What is being asked> Of the entries below, restate word for word only the section that runs from the line with "Предыдущая запись (56, 2171)" to the line with "Психология, психотерапия (159, 138)", counting both ends.

[Saved data entries]
▬▬▬▬▬▬

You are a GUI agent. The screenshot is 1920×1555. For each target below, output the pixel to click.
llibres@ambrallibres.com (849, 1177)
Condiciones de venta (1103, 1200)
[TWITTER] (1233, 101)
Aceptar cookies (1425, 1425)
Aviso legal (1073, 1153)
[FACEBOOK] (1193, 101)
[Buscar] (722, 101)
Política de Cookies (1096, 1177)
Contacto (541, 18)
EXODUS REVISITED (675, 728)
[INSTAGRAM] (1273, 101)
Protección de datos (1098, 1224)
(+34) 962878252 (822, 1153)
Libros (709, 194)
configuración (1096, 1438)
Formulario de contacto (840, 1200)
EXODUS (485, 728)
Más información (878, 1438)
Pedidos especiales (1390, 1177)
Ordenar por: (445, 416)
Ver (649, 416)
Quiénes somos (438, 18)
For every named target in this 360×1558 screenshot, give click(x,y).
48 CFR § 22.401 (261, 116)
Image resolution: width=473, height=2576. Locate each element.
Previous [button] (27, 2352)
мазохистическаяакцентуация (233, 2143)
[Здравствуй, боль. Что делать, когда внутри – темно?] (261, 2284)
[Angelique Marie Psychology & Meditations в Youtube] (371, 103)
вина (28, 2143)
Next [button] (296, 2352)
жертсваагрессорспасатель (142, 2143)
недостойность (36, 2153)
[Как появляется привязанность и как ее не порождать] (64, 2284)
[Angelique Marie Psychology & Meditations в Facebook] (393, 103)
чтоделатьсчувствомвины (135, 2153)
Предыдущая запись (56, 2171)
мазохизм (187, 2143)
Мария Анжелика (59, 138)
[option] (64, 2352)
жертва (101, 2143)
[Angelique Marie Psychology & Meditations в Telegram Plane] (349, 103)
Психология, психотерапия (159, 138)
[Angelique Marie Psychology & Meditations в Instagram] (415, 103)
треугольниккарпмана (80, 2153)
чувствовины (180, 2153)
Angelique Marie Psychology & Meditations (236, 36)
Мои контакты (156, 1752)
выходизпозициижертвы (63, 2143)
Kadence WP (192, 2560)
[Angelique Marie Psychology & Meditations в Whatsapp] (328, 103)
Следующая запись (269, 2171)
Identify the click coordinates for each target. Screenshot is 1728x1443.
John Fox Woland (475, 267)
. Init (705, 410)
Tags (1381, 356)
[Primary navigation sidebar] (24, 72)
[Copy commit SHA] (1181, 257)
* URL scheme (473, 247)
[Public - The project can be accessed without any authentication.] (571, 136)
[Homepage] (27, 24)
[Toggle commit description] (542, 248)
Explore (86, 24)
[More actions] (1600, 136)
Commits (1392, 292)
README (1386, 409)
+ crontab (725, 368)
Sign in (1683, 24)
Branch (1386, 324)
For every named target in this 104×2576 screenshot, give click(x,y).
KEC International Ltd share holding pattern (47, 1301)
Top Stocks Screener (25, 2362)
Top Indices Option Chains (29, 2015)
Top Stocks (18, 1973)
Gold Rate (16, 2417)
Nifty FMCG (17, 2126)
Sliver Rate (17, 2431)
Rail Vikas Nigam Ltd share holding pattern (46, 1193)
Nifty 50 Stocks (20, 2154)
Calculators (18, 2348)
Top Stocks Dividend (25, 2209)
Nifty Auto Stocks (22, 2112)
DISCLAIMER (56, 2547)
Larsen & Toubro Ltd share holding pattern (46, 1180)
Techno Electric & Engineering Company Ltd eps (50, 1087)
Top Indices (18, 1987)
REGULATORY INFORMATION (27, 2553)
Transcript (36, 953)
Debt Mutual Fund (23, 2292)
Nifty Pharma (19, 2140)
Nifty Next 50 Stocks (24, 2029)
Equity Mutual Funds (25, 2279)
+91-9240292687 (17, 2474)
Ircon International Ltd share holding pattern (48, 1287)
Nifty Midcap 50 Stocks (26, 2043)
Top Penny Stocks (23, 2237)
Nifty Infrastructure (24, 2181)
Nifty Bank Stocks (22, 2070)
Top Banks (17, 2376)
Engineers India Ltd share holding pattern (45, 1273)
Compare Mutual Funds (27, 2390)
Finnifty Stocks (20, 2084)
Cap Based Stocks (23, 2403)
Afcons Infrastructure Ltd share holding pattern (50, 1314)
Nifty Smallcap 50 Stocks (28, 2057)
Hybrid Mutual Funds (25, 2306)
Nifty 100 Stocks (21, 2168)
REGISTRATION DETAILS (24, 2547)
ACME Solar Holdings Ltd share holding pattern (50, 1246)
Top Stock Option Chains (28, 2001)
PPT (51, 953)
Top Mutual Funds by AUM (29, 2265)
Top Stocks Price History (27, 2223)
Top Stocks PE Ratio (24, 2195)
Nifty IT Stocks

▬▬▬▬▬▬

Task output>
Предыдущая запись (56, 2171)
мазохизм (187, 2143)
Мария Анжелика (59, 138)
[option] (64, 2352)
жертва (101, 2143)
[Angelique Marie Psychology & Meditations в Telegram Plane] (349, 103)
Психология, психотерапия (159, 138)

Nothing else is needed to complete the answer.